Acht Orte in Neukölln mit neun Veranstaltungen gegen Rechtspopulismus und Rassismus

„Kopf aus dem Sand!“, mit dieser Forderung ist die diesjährige Veranstaltungsreihe der Neuköllner Buchläden gegen Rechtspopulismus und Rassismus überschrieben. „Im dritten Jahr unserer Buchladen-Initiative hat sich wenig zum Besseren geändert. Anlass zur Gründung war der Einzug der Alternative für Deutschland in das Berliner Abgeordnetenhaus. Heute sitzt sie auch im Bundestag. Deutschland befindet sich scharf auf Rechtskurs“, schreiben die Initiatoren in ihrem Aufruf. Nur wer die Wirklichkeit nicht ignoriere, könne die politische Lage verstehen, um die Werte von einem demokratischen Mitein-ander und allgemeingültigen Menschenrechten zu verteidigen. Zur Eröffnung der Programmreihe besuchte der 93-jährige Holocaust-Überlebende Walter Franken-stein Ende letzten Monats die Buchhandlung Leporello auf einer Solidaritäts-veranstaltung in Rudow. Er berichtete vom Lebensmut und Widerstandswillen einer untergetauchten jüdischen Familie im Berlin der Nazizeit.

In der Buchhandlung Picturebooks wurde Freitagabend nun die Ausstellung „Aufstehen gegen den Hass!“ mit politischen Plakaten von 1990 bis heute eröffnet. Die Ausstellung in der Nordneuköllner Friedelstraße zeigt eine Auswahl politischer Plakate aus der Sammlung des Antifaschistische Pressearchiv und Bildungszentrum Berlin e.V. (Apabiz). „Ich bin froh über die Zusammenarbeit mit dem Apabiz, das uns alle Plakate für die Digitalisierung zu Verfügung stellte. Rechte Gewalt und den zivilen Aufstand gegen diesen Hass gibt es nicht erst seit gestern. Grafik und Typografie der Plakate zeigen die Spontaneität der oft eilends entstandenen Flugblätter. Die Thematik der Aufrufe hat einen beklemmend aktuellen Bezug“, sagte Buchhändlerin Jacqueline Gies zur Vernissage. Für die Präsentation wurden fast alle Plakate auf das gleiche Format gebracht. An den Plakaten ist gut zu erkennen, wie die Ästhetik und die technischen Möglichkeiten sich seit 1990 geändert haben. Sie zeigen zudem, dass Rechtsextremismus und Rassismus ein gesamtdeutsches Problem sind.
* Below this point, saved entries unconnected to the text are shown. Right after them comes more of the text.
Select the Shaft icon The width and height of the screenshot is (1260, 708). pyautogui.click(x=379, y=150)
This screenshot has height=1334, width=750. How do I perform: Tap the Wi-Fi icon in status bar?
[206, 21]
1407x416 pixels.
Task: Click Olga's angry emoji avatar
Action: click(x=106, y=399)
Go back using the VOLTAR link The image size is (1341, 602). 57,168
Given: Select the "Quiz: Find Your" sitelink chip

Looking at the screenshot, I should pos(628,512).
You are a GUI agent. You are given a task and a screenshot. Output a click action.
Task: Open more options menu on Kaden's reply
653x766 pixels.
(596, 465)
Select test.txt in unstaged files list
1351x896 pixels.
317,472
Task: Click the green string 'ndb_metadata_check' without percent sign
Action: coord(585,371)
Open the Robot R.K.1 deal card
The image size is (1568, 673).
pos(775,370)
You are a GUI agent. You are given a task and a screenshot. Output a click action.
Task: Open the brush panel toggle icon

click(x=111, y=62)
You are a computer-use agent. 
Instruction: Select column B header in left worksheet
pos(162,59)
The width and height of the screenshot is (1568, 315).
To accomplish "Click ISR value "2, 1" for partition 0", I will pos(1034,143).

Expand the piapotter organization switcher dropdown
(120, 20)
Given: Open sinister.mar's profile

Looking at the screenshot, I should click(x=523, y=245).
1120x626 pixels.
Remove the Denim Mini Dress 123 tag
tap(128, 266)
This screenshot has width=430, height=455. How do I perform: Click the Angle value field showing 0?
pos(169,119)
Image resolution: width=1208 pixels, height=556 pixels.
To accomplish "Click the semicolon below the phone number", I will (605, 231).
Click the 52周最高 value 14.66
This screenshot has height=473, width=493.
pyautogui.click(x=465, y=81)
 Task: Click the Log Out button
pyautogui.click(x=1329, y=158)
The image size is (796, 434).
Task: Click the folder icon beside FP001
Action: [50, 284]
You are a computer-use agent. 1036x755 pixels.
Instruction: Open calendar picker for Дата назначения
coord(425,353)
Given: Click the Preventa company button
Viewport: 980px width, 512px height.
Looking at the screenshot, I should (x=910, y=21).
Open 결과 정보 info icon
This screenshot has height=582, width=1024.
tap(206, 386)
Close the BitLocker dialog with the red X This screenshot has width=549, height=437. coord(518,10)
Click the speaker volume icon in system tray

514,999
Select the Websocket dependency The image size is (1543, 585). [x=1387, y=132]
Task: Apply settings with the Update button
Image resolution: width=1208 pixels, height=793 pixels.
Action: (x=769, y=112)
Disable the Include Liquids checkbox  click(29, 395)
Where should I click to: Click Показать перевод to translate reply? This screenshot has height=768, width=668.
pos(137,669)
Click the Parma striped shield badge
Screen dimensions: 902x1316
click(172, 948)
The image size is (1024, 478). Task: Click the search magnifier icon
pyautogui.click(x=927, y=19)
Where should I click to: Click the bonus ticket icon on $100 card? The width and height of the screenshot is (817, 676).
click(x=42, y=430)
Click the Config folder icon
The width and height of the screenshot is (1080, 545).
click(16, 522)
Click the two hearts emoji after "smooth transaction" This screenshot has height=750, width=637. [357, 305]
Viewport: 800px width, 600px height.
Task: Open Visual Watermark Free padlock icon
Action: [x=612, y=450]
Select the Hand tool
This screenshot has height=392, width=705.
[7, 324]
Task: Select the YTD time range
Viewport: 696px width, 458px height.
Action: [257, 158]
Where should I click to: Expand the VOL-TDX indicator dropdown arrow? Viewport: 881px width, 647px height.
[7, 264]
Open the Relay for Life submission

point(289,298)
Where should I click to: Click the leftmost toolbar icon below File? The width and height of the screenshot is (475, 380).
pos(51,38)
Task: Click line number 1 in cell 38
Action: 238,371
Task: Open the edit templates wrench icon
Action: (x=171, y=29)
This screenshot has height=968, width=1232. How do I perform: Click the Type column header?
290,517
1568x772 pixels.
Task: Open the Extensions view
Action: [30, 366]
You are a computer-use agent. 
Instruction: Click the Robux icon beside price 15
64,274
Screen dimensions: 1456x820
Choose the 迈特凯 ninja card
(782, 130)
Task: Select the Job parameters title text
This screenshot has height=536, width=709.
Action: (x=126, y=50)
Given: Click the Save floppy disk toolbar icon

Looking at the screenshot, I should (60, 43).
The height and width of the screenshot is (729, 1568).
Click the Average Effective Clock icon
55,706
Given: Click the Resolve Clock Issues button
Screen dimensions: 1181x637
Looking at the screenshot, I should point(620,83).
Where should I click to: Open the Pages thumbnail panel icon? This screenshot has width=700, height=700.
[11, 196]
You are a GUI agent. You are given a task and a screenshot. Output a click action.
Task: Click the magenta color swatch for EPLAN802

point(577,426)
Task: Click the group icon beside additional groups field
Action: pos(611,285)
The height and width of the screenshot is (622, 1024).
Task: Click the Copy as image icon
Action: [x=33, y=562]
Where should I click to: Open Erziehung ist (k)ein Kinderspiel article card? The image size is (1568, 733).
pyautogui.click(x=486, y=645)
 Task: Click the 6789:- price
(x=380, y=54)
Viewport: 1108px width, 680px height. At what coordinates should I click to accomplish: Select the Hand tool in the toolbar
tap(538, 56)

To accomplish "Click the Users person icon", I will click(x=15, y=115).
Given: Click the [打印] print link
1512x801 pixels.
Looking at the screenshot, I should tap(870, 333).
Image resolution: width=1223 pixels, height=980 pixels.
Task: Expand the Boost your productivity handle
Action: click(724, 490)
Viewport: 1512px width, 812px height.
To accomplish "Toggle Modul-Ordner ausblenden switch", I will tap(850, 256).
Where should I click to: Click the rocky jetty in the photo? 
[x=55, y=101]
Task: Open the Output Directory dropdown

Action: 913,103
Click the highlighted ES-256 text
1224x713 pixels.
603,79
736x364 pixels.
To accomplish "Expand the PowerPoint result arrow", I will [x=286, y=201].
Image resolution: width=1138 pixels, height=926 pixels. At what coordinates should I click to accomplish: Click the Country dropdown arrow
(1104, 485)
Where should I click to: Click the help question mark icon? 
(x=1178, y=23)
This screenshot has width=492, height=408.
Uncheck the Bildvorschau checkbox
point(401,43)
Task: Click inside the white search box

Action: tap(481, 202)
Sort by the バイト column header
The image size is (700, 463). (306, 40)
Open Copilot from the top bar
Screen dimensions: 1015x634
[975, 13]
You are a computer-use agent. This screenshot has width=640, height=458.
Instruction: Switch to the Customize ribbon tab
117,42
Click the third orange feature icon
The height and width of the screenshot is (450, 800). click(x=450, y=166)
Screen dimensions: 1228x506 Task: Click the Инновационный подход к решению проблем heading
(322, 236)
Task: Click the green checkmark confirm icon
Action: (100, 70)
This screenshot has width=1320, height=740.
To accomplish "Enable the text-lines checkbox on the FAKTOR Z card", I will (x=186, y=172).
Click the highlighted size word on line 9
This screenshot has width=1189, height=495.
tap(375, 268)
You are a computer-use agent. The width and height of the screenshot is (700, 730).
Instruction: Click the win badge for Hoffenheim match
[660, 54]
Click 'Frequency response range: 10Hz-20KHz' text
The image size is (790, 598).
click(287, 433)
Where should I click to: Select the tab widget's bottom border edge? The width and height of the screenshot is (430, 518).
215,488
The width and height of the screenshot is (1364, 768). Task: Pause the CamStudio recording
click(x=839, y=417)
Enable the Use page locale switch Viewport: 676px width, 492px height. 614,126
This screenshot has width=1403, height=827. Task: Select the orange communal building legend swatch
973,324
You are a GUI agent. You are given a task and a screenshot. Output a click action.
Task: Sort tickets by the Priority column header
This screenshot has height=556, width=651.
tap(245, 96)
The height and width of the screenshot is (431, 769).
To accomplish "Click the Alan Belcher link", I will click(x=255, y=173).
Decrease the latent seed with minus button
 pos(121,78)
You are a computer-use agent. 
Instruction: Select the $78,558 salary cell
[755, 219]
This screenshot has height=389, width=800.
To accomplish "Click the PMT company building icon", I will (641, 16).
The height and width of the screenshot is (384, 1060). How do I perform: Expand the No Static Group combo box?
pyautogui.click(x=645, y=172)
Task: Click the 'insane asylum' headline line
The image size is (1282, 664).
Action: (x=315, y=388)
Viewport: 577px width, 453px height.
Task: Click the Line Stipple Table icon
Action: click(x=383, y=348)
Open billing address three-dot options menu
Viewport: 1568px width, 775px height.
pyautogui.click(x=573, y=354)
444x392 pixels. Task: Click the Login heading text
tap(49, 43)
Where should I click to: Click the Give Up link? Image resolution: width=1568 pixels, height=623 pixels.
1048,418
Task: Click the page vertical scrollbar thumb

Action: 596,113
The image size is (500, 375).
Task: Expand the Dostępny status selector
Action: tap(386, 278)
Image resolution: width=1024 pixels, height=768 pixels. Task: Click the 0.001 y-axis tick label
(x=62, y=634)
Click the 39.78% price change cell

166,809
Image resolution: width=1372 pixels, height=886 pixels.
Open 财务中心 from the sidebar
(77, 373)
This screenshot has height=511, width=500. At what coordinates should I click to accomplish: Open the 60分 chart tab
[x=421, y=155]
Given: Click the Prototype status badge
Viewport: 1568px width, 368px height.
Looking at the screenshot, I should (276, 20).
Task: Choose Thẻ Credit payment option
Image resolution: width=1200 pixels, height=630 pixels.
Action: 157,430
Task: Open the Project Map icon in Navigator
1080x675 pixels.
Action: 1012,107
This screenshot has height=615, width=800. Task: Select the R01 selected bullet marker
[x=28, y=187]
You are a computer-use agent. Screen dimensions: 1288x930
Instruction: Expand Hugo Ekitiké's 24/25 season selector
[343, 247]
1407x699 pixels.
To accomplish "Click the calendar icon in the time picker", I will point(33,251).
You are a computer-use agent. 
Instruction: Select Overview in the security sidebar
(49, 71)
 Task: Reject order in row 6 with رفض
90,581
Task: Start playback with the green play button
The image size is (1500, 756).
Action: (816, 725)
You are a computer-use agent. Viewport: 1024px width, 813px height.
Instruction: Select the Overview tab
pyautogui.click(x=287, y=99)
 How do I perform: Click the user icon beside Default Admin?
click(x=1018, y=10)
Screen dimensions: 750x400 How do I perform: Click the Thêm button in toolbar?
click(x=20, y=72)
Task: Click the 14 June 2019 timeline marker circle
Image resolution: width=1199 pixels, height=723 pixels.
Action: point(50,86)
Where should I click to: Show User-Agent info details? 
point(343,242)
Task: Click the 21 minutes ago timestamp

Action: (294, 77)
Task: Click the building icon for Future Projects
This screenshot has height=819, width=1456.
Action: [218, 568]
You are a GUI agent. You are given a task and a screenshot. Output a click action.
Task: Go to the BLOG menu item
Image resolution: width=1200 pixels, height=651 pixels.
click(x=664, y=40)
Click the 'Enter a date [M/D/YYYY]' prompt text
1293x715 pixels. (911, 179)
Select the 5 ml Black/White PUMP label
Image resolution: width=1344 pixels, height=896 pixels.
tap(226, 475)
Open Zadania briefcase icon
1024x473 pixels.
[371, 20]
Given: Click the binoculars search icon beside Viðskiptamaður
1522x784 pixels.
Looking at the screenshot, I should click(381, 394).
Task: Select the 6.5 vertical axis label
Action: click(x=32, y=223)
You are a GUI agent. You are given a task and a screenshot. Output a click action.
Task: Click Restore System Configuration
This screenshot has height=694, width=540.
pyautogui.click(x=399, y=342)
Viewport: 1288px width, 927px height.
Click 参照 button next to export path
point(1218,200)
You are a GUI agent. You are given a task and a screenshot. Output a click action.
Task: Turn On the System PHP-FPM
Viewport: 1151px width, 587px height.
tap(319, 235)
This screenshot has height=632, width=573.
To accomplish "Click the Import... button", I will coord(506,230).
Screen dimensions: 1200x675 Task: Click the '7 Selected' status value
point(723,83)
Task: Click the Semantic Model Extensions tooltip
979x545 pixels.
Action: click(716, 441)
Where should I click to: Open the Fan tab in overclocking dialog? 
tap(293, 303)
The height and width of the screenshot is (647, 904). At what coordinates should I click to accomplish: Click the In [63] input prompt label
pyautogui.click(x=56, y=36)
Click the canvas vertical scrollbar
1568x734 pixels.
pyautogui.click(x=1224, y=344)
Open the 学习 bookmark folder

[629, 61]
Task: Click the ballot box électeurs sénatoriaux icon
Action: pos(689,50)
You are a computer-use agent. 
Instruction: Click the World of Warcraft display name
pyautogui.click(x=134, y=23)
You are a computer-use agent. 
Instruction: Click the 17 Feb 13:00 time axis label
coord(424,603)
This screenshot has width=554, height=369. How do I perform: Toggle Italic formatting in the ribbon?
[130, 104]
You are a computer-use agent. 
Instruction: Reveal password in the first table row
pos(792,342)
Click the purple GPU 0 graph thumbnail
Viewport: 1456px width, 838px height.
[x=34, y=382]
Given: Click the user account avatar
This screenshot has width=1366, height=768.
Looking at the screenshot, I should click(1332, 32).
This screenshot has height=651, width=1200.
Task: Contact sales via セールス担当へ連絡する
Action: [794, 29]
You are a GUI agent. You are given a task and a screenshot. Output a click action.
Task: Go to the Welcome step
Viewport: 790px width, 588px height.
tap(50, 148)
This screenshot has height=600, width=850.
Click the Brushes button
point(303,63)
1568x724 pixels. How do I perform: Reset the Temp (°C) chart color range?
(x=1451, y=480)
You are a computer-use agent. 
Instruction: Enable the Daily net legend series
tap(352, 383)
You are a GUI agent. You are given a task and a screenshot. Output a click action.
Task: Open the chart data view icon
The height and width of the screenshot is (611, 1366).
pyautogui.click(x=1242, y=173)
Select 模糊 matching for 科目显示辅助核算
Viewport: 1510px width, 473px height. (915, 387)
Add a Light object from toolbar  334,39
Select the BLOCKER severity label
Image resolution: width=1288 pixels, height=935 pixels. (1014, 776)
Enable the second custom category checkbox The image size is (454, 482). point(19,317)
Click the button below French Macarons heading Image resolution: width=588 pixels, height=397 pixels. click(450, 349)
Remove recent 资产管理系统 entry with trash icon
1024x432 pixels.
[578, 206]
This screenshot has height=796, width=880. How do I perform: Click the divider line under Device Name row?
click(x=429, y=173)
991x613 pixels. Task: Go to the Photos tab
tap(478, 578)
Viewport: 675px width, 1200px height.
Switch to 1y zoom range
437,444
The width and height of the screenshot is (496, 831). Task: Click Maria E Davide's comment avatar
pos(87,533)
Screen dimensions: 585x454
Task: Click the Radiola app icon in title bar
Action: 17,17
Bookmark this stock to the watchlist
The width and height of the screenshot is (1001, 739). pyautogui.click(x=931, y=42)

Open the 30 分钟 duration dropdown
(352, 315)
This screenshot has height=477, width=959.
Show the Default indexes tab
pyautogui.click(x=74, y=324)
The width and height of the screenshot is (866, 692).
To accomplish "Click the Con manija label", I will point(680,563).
Die Veranstaltungsreihe „Kopf aus dem Sand!“ läuft bis  zum 27. Oktober. Am 9. Oktober um 19:30 Uhr lädt die Buchhandlung Die Buchkönigin (Hobrechtstr. 65) zu einer Diskussionsrunde zum Thema „Rechte Verlage – Nischenprodukt oder Bestseller?“ mit Beteiligung von Apabiz und taz ein: Rechte Verlage sind seit langem auf dem Vormarsch und immer häufier auch in Sortimenten von Buchhandlungen zu finden, in denen wir sie nicht erwarten würden. Wann spricht man von rechten Verlagen, wer sind die Akteure und wie sind sie aufgestellt? Was sind ihre Themen und wie sehr wirken sie auf andere Medien und den politischen Diskurs? Wie erkennt man rechtes Gedankengut in Büchern? Wie verhält sich der Buchhandel in der Frage?